Take Command: Init

Take Command: Init
(November 1998)

Reprinted with permission of the Linux Journnal

Init is the driving force that keeps our Linux box alive, and it is the one that can put it to death. This article is meant to summarize why Init is so powerful and how you can instruct it to behave differently from its default behaviour (yes, Init is powerful, but the superuser rules over Init).

by Alessandro Rubini

Which Init?

In Unix parlance, the word ``init'' doesn't identify a specific program, but rather a class of programs. The name ``init'' is generically used to call the first process that is executed at system boot -- actually, the only process that is executed at system boot. When the kernel is done with setting up the computer's hardware, it invokes init and gives up controlling the computer. From now on the kernel only processes system calls, without taking any decisional role in system operation. After the kernel is done mounting the root filesystem, everything is controlled by init.
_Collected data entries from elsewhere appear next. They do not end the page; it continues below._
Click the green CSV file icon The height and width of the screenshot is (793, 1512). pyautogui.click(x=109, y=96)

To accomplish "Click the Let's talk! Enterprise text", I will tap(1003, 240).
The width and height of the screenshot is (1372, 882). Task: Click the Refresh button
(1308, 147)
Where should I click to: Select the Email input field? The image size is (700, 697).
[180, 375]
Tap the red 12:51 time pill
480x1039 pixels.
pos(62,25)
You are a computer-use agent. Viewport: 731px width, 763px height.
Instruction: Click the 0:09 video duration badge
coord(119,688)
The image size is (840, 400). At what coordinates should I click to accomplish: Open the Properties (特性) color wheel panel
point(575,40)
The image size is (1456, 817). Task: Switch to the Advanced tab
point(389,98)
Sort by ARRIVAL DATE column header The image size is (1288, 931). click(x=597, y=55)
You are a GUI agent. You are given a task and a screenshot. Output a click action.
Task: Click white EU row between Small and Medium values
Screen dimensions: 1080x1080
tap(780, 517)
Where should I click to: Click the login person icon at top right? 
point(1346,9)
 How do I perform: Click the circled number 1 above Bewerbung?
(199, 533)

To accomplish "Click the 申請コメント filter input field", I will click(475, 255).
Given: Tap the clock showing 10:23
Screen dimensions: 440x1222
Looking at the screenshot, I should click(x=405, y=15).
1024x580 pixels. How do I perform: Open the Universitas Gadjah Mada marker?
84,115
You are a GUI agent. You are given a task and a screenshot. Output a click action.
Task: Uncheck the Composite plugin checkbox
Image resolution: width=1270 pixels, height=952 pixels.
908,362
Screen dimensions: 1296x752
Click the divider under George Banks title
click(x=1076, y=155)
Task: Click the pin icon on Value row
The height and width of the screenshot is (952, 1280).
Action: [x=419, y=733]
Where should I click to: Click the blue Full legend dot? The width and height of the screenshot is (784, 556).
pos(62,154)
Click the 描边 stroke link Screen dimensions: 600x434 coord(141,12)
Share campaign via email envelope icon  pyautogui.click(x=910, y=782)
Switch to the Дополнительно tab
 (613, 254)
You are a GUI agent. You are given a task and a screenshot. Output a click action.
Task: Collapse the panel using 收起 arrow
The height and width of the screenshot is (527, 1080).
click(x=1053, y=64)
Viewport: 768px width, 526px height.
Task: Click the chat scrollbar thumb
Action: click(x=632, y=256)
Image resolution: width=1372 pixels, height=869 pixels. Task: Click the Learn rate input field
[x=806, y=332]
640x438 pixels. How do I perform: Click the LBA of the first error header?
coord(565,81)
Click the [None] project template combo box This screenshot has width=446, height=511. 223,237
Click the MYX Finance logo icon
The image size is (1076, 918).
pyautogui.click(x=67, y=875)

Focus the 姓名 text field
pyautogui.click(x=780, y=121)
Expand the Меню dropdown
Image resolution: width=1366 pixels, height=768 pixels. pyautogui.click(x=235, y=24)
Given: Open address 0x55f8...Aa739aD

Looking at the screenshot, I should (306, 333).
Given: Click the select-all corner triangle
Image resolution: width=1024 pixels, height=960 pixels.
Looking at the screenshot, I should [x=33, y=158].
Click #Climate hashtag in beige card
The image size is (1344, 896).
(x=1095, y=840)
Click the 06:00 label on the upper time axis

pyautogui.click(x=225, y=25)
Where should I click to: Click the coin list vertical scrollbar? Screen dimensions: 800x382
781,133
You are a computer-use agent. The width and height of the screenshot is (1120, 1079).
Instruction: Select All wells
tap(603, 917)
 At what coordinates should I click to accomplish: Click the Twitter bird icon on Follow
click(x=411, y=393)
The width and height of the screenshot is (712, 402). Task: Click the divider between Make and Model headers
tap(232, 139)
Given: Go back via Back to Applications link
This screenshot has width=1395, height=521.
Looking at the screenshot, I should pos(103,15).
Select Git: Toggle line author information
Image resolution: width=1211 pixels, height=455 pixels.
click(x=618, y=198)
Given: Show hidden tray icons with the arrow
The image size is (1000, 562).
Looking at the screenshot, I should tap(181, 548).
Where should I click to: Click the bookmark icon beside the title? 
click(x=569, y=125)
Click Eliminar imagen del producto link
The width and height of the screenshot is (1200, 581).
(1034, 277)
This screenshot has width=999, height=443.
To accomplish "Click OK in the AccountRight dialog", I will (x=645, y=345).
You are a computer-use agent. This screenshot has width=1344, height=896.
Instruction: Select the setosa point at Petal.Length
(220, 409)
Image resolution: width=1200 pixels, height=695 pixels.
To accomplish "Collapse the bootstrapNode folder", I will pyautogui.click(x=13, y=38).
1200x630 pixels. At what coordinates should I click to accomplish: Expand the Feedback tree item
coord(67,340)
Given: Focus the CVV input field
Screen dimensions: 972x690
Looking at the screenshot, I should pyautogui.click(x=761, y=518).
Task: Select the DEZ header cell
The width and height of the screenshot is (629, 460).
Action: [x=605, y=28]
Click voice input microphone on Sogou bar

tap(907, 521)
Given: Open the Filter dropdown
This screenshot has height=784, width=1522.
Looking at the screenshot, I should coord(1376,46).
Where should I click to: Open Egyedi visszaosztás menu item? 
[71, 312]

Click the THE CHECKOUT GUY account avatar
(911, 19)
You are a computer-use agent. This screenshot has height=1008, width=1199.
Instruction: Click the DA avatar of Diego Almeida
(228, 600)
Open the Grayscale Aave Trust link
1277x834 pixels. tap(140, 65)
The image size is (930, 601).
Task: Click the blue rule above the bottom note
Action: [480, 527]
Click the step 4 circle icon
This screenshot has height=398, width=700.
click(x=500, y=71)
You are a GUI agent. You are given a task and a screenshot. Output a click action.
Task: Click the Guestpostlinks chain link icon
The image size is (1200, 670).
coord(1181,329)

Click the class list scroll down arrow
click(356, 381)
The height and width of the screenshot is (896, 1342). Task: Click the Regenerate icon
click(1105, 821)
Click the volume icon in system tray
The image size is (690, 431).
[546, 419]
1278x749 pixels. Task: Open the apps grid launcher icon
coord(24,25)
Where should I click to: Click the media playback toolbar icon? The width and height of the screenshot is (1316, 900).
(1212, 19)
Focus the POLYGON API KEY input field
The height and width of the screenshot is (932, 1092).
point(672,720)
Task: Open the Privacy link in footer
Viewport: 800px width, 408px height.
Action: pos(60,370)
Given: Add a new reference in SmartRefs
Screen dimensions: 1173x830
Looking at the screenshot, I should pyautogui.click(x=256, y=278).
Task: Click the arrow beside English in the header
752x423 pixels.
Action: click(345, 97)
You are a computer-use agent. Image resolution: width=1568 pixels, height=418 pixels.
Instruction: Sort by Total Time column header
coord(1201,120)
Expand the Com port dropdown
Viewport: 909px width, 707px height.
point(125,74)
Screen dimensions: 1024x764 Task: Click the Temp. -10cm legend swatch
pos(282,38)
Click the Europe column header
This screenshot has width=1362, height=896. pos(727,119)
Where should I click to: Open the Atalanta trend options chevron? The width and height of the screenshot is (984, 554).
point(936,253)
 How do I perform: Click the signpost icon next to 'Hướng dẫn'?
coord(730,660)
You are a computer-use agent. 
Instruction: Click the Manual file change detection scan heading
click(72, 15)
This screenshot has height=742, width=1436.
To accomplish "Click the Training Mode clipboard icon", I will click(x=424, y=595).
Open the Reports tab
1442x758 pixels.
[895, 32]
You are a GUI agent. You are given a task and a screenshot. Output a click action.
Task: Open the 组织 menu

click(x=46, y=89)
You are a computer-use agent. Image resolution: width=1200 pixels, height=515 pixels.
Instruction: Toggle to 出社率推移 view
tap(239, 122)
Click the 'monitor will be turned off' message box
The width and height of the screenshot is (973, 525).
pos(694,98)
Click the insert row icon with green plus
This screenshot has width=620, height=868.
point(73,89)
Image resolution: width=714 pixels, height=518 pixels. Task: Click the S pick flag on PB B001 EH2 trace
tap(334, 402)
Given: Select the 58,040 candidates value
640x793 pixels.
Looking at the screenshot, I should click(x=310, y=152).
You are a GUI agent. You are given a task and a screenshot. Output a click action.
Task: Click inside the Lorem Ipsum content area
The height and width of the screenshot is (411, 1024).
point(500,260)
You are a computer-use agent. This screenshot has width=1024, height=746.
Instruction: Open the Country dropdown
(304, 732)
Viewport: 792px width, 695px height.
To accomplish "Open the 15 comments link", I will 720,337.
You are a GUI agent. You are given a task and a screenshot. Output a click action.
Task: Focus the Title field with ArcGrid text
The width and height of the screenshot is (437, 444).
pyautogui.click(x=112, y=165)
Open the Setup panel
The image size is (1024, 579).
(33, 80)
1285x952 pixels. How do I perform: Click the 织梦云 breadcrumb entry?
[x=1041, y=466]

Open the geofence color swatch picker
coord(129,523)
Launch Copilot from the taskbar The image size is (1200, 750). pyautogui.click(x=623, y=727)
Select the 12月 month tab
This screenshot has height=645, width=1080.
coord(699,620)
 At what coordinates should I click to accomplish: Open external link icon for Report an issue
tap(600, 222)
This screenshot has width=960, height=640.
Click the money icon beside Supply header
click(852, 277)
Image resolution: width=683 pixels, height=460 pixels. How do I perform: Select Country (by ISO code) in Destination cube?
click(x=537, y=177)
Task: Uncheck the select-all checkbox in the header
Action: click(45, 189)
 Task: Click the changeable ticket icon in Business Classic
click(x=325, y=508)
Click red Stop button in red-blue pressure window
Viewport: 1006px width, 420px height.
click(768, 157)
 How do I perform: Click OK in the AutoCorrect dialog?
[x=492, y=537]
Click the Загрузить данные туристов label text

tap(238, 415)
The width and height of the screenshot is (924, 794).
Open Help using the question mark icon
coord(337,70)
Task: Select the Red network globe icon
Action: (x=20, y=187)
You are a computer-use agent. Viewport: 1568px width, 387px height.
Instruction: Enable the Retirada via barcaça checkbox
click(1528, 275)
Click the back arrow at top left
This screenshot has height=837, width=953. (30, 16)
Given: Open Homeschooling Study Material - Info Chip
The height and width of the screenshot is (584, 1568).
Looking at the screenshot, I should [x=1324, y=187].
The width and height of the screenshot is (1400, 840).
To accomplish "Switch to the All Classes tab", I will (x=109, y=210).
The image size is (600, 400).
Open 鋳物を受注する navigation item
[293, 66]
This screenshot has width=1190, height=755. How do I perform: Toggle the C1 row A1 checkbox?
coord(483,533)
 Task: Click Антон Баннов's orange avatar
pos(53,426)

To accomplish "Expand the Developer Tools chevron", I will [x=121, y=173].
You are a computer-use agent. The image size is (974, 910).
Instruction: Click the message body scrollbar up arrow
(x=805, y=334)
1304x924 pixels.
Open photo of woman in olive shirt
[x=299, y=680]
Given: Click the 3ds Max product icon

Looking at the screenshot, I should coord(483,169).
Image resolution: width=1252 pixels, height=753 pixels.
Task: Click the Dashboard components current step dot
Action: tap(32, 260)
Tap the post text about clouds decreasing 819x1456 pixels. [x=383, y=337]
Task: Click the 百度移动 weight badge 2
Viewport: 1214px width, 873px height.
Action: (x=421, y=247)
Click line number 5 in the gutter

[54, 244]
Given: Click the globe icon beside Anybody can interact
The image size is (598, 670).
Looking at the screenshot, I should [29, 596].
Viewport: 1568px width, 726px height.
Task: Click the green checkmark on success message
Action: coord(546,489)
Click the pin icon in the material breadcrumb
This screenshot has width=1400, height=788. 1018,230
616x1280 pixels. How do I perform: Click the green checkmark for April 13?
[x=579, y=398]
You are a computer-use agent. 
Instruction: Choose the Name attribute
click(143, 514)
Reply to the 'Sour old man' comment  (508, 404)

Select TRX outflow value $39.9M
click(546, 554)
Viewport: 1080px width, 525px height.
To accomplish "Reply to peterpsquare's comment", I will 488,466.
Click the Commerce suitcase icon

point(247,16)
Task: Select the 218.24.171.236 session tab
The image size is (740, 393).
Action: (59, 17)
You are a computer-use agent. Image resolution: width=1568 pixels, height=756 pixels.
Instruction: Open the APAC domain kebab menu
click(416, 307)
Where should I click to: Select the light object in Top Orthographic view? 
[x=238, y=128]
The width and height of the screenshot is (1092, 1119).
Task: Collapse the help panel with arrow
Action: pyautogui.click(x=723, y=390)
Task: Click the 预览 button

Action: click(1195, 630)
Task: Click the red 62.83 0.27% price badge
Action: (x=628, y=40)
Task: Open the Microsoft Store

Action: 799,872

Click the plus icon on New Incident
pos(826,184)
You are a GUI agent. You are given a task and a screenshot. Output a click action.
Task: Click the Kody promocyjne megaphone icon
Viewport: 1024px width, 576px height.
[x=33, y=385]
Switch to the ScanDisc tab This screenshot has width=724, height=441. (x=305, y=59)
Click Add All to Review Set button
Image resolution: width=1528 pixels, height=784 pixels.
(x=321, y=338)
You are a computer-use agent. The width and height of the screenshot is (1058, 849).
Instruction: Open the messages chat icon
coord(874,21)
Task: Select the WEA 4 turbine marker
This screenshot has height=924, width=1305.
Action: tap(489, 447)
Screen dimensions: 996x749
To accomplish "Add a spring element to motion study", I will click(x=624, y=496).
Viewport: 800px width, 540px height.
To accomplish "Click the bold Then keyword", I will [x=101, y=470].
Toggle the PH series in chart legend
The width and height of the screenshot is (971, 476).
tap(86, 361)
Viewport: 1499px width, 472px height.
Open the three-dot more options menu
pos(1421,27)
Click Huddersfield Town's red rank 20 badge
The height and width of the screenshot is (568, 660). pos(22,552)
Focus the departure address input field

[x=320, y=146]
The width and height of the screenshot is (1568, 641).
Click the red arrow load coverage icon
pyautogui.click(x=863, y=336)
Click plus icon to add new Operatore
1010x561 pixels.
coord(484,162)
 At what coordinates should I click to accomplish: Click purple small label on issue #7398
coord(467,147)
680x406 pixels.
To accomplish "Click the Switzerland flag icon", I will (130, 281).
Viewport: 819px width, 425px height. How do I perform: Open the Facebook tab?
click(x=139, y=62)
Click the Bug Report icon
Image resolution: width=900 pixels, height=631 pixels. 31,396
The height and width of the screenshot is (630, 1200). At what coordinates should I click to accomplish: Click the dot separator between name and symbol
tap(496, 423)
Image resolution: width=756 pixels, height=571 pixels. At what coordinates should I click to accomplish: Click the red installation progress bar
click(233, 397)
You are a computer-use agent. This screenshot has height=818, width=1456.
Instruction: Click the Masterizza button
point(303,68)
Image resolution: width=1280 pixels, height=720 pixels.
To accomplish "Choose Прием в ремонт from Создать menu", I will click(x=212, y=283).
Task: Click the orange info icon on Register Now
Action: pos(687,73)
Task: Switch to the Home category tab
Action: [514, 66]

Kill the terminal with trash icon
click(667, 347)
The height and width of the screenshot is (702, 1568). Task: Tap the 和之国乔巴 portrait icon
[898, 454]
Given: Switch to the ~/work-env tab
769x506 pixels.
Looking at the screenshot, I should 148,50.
Currently, there are several choices as far as init is concerned: you can use the now-classic program that comes in the SysVinit package by Miquel van Smoorenburg, or simpleinit by Peter Orbaek (found in the source package of util-linux), or a simple shell script (like the one shown in this article, which has a lot of functionality less than any C-language implementation). If you set up embedded systems you can even just run the target application like it was init. Insane people who dislike multitasking could even port command.com to Linux and run it as the init process, although you won't ever be able to restrict yourself to 640k when running a Linux kernel.

No matter what is the program you choose, it needs to be accessed with a pathname of /sbin/init, /etc/init or /bin/init, because these pathnames are compiled in the kernel. If neither of them can be executed than the system is severely broken, and the kernel will spawn a root shell to allow interactive recovery (i.e., /bin/sh is used as an init process).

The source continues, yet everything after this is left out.